Change the wheels for 12in steels and this is what mine looked like. Yellow
At just £400, alarm bells should have started ringing immediately – they did not. Even in 2001, that was too cheap. I was just excited to own a presentable little number from motoring’s hall of fame. I’d been brought up to love Minis thanks to my Dad and the Knight family, the three brothers (Paul, David and John) all had Minis, in fact it was David who put me on to this one. Amazing we’re still friends, really.
Anyway, I’d grown up helping Paul – the youngest brother and my best mate – restore his red Mini while enviously watching David and John buzz around the bright lights of Chadderton in theirs. It was a seed sewn at an early age, so it was inevitable I would own and drive one at some point. But because I’m crap at buying cars of any discernible quality, it was also inevitable mine would be a shed. Or in this case, a shed hidden under a misleading respray.
In the interest of maintaining friendships with the Knight family, it’s best that I gloss over the circumstances under which I bought the car, and crucially, who I bought it from. All that matters is that I did.
Despite wanting to go on an immediate joyride I offered some restraint, drove it straight home and parked it up. The car had no tax and I didn’t want my driving career to begin with a ticking off from the local constabulary. Two long days passed, my wages hit my bank account and I giddily bought tax and proudly wedged it in the corner of the windscreen with the condensation and dirt.
I. WAS. ROAD. LEGAL!
Within mere hours the bad luck started, though not directly affecting me. My friend Dean didn’t get off so lightly, nor did the Mitsubishi Charisma that he and his Metro bounced off, mere minutes into our first tandem drive, which was also my first drive on my own, sans instructor.
Paul and I watched in horror as the Metro broke traction during our descent into Daisy Nook (a place, not a comely lass). Slamming on the brakes, my little Mini skipped through a shower of flying Metro debris as I hunted through street furniture for a space that could hopefully accommodate the sudden arrival of Alec Issigonis’ most famous napkin art.
Luckily no limbs were lost and the only things dented were panels and pride. When the police arrived we were quizzed about what had unfolded, I myself being asked directly if Dean and I had been racing. Raising an eyebrow before shifting my gaze from the police officer to what was left of Dean’s Metro, then to my Mini before returning to the powerful stare of law enforcement personified, I retorted with a sincere and somewhat baffled “no”.
This is exactly what happened
After taking Dean home, Paul and I spent the drive to mine reflecting on the day’s events, exclaiming how it all happened in slow motion and how it was very much like being on Police Camera Action, but, like, in real life and stuff.

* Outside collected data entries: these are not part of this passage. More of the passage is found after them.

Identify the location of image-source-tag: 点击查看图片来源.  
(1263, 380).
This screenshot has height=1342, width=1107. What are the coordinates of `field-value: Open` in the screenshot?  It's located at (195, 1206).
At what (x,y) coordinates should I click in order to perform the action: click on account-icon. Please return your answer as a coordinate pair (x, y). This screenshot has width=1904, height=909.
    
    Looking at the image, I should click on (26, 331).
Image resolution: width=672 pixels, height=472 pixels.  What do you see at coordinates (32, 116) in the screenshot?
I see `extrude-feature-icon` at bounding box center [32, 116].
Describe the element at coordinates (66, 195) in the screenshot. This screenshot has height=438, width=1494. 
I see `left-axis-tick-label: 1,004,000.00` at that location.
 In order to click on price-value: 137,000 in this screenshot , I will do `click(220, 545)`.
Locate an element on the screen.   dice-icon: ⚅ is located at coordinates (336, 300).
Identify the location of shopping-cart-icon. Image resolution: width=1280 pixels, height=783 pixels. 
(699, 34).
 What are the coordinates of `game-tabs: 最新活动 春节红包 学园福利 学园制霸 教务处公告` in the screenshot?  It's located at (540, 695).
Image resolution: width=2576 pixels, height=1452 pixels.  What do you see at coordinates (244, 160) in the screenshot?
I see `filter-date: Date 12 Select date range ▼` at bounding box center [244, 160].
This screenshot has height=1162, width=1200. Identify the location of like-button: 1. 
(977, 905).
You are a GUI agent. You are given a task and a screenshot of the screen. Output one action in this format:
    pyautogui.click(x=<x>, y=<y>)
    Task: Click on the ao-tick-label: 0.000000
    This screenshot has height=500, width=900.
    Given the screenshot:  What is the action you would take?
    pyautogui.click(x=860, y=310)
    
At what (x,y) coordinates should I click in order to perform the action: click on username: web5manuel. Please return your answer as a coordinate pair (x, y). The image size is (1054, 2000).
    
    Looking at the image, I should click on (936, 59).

It was an exciting first day of driving, that’s for sure.
Arriving home, we left the Mini for a night of Playstation and beer firmly. Laughing to myself as I thought once more about my exchange with the police officer earlier in the day, I swung the door of the Mini shut only to be greeted by a dull clunk. Tried again, same thing. One last time…
…the driver’s door fell off.
It had begun, though the full extent of this ‘beginning’ was unknown to me at this point.